## Required action
Using the data below, return the stretch from the line that contains "Instruction: Click green" through the line that contains "Task: Click the green", both included, exactly as it stands and nothing beyond it.

## Dataset excerpts
□ □ □ □ □

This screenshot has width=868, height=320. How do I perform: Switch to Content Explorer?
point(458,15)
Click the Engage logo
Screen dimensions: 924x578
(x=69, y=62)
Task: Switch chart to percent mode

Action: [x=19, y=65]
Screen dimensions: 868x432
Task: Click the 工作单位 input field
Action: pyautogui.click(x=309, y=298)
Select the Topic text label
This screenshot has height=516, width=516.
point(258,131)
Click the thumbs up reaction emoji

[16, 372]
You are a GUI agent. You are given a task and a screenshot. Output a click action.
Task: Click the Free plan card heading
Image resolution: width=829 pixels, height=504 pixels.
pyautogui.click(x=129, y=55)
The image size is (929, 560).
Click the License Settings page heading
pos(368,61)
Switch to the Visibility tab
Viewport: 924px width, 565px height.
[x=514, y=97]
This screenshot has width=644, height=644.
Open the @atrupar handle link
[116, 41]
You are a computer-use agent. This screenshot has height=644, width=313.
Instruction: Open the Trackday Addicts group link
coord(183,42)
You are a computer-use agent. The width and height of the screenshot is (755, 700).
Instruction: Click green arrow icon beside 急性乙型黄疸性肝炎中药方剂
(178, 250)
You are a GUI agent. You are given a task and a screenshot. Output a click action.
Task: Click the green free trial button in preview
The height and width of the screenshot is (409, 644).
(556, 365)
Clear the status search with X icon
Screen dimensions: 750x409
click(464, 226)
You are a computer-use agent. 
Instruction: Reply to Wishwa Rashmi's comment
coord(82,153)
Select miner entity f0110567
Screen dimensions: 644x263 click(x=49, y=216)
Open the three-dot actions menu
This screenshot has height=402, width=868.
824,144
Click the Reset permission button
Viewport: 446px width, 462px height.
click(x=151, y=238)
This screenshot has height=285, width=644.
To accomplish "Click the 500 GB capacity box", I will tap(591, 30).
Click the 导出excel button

□ □ □ □ □

## Result below
Instruction: Click green arrow icon beside 急性乙型黄疸性肝炎中药方剂
(178, 250)
You are a GUI agent. You are given a task and a screenshot. Output a click action.
Task: Click the green free trial button in preview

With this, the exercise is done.